Negara jiran ini menuding UE telah melanggar aturan perdagangan internasional dalam kebijakannya untuk menghapuskan impor minyak sawit dalam daftar bahan bakar hayati karena risiko deforestasi dan emisi berdasarkan Petunjuk Energi Terbarukan (RED II) kedua UE.

Indonesia juga mengajukan kasus ke WTO namun meminta agar kasus tersebut ditangguhkan sehari sebelum hasil kasus Malaysia diumumkan.

Salah satu panelis yang berbeda pendapat juga memberikan dukungan lebih besar terhadap seruan Malaysia bahwa kebijakan UE bersifat proteksionis, karena negara tersebut dituduh menolak minyak sawit, sambil mengabaikan dampak lingkungan dari biofuel yang diproduksi di Eropa, seperti biji rapa.

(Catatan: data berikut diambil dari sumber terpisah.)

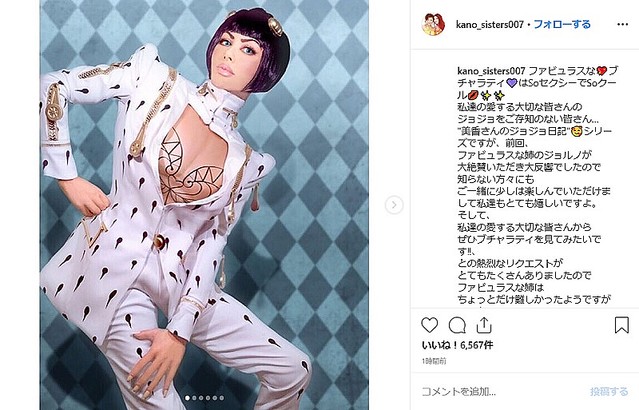Image resolution: width=639 pixels, height=410 pixels.
Task: Like the post with the heart icon
Action: pyautogui.click(x=429, y=325)
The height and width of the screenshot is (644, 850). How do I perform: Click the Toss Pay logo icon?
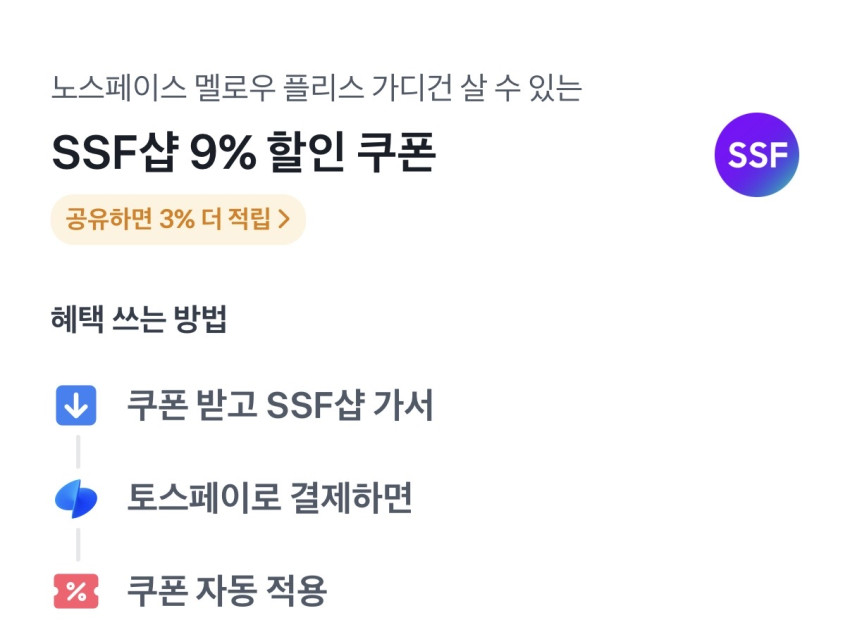[x=76, y=498]
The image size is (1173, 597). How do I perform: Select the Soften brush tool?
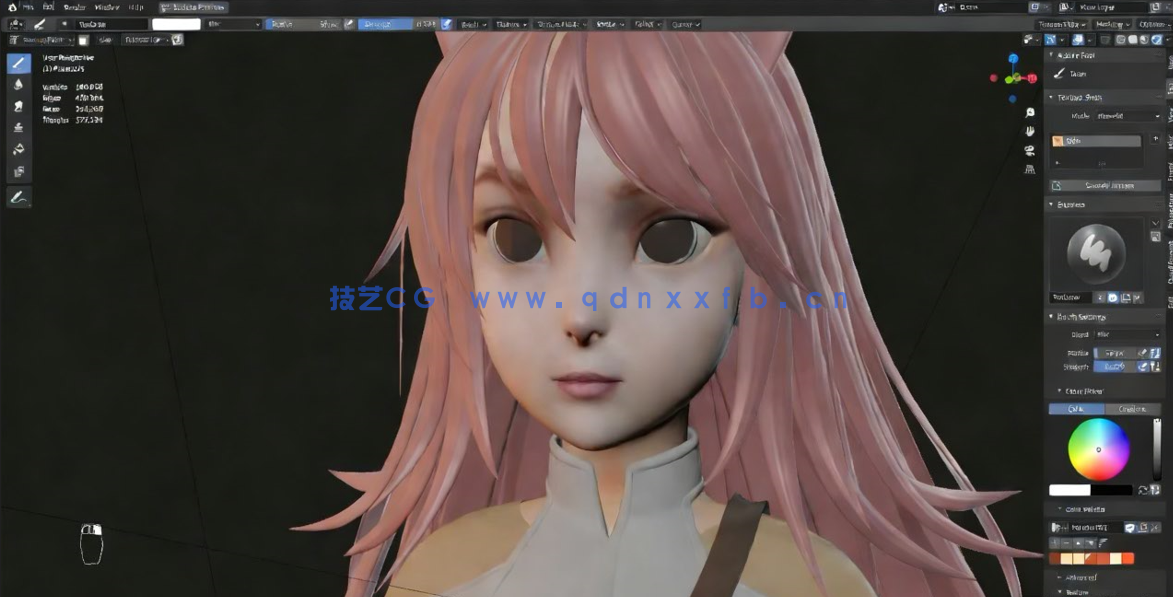(x=17, y=86)
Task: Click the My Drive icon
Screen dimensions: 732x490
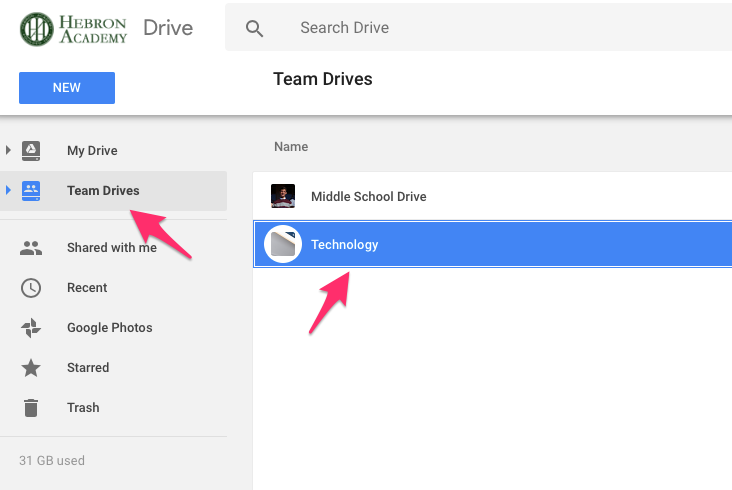Action: 31,151
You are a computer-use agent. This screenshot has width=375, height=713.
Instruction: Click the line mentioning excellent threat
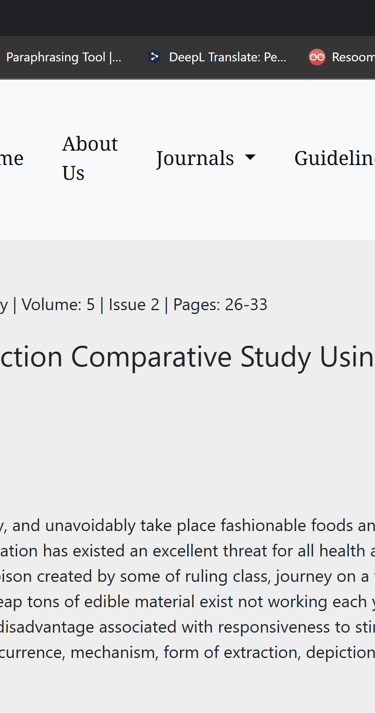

Direktur Eksekutif Dewan Bisnis UE-ASEAN, Chris Humphrey mengatakan, keputusan WTO akan “dipandang oleh UE dan Malaysia sebagai kemenangan mengingat hasil yang beragam.”

“Sementara kita menunggu keputusan WTO yang tertunda mengenai keluhan Indonesia terkait minyak sawit, jelas bahwa dialog antara UE dan mitra utama ASEAN adalah satu-satunya cara untuk mengatasi kekhawatiran yang dimiliki Indonesia dan Malaysia,” tambah Humprey.

Direktorat Jenderal Perdagangan UE mengatakan dalam sebuah pernyataan, UE “bermaksud untuk mengambil langkah-langkah yang diperlukan untuk menyesuaikan undang-undang yang didelegasikan.”

Komisi Eropa tidak menanggapi permintaan untuk berkomentar. Namun anggota Parlemen Eropa dan Ketua Komite Parlemen Eropa mengenai hubungan dengan negara-negara ASEAN, Daniel Caspaty, mengatakan kepada DW bahwa temuan panel WTO “menandai momen penting dalam perdebatan mengenai kebijakan perdagangan dan perlindungan lingkungan.”

“Keputusan ini tentunya akan berdampak pada hubungan UE dengan Indonesia dan Malaysia, khususnya terkait sengketa kelapa sawit,” tambahnya.